Look for "Identify the click" in the records below, then copy that line and every line after it, exactly and with nothing added.

=======

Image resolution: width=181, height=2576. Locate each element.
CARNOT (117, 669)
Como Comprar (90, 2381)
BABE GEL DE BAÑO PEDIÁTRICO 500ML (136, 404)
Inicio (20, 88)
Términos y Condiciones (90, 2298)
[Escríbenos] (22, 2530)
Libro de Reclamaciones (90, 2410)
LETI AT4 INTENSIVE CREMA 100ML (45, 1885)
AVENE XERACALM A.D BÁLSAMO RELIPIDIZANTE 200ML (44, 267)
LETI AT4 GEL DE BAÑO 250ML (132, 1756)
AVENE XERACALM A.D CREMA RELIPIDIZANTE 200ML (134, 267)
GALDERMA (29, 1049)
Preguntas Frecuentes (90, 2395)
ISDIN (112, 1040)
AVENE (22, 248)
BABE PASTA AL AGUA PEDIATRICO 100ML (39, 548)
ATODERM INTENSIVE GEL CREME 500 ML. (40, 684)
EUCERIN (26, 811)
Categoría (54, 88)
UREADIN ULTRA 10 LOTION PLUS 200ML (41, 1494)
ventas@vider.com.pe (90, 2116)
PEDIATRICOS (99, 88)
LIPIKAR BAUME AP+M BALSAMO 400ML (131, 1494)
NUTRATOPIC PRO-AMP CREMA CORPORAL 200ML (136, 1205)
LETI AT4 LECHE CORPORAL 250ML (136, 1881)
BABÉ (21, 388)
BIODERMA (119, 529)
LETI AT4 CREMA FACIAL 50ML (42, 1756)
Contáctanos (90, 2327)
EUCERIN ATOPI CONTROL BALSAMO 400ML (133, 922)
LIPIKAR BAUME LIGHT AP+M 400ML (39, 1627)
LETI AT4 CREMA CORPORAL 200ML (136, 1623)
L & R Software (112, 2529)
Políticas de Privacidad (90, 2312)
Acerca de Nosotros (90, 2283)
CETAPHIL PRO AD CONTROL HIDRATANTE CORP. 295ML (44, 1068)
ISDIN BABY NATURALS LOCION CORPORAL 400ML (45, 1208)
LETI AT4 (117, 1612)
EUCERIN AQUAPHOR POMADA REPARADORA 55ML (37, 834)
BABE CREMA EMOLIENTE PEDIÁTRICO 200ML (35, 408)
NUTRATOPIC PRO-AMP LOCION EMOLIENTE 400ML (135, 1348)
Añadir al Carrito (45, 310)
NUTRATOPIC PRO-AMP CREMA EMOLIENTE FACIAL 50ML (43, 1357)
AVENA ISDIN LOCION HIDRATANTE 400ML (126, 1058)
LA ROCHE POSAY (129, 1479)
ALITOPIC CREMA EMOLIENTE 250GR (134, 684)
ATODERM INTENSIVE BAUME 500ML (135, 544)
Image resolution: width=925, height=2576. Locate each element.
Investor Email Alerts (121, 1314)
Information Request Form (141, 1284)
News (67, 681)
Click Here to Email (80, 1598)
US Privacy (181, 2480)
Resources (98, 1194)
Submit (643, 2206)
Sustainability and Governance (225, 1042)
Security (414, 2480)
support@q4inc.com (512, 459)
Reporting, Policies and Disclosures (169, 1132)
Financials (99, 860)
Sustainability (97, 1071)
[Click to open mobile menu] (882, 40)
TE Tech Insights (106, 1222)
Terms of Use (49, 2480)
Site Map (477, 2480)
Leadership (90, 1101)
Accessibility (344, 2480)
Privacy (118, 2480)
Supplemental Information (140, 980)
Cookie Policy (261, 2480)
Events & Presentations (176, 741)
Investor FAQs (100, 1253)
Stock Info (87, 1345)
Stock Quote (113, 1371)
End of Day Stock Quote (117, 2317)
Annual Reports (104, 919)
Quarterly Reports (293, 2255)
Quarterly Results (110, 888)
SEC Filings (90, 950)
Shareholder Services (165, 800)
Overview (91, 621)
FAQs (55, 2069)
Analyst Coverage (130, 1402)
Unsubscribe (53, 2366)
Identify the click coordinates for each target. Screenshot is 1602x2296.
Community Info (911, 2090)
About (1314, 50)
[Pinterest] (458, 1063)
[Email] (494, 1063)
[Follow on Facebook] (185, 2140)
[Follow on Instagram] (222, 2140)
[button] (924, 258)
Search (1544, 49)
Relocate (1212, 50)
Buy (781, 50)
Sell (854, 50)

=======

• [Output below]
Identify the click coordinates for each target. Screenshot is 1602x2296.
Community Info (911, 2090)
About (1314, 50)
[Pinterest] (458, 1063)
[Email] (494, 1063)
[Follow on Facebook] (185, 2140)
[Follow on Instagram] (222, 2140)
[button] (924, 258)
Search (1544, 49)
Relocate (1212, 50)
Buy (781, 50)
Sell (854, 50)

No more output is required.